Après un moment, Boromir arriva, avec Sam sur le dos. Derrière, dans la piste étroite, mais à présent bien tassée, venait Gandalf, menant Bill avec Gimli perché au milieu du bagage. Enfin, venait Aragorn, portant Frodo. Ils traversèrent le passage, mais à peine Frodo avait il touché terre, que dans un profond grognement descendit de la montagne une avalanche de pierres et de neige. Le poudroiement en aveugla à demi la Compagnie, tandis que nous nous tapissions contre la falaise. Et quand l'air s'éclaircit de nouveau, nous vîmes que le sentier était bloqué derrière nous.
- Assez! Assez! s'écria Gimli. On s'en va aussi vite que possible! Et, de fait, ce dernier coup semblait avoir épuisé la malice de la montagne, comme si le Caradhras était persuadé que les envahisseurs avaient été repoussés et qu'ils n'oseraient revenir.

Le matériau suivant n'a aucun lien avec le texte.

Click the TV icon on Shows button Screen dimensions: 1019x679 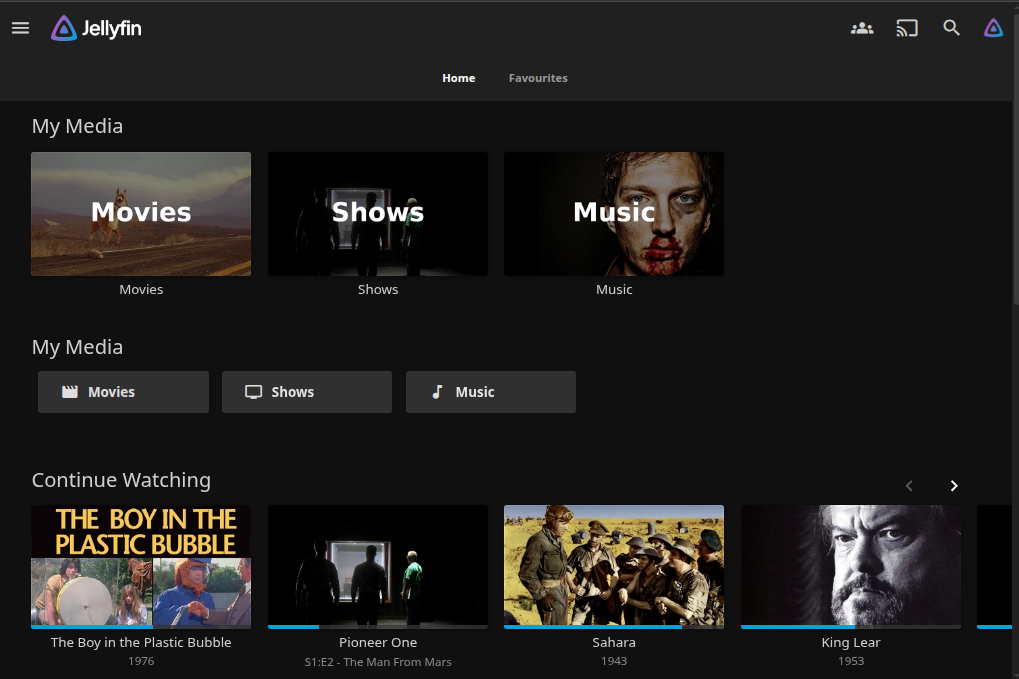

La menace de neige se dissipa, les nuages se dispersèrent, et la lumière s'accentua. Comme Legolas l'avait annoncé, et ce que j'avais moi même constaté, la couche de neige se faisait de plus en plus mince au fur et à mesure de notre descente, de sorte que même les Hobbits pouvaient cheminer à pied. Bientôt, nous nous retrouvâmes sur la corniche dominant la pente rapide où nous avions senti les premiers flocons de neige la nuit précédente. La matinée était maintenant fort avancée. De ce lieu élevé, je regardai en arrière vers l'ouest les terres plus basses. Dans le lointain du pays chaotique qui s'étendait au pied des montagnes, se trouvait la combe d'où nous avions commencé l'ascension du col. Au loin, plus bas mais encore haut au-dessus des dernières avancées de la montagne, des points sombres tournoyaient dans l'air.
- Les oiseaux, encore! dit Aragorn, pointant le doigt.
- On n'y peut rien à présent, dit Gandalf. Qu'ils représentent un bien ou un mal, ou qu'ils n'aient rien à voir avec nous, il nous faut redescendre tout de suite. Pas même sur les genoux du Caradhras nous n'attendrons la tombée d'une nouvelle nuit!
Un vent froid nous suivit tandis que nous tournions le dos à la Porte de Rubicorne et que nous descendions la pente, les Hobbits trébuchant de fatigue. Le Caradhras nous avait vaincus.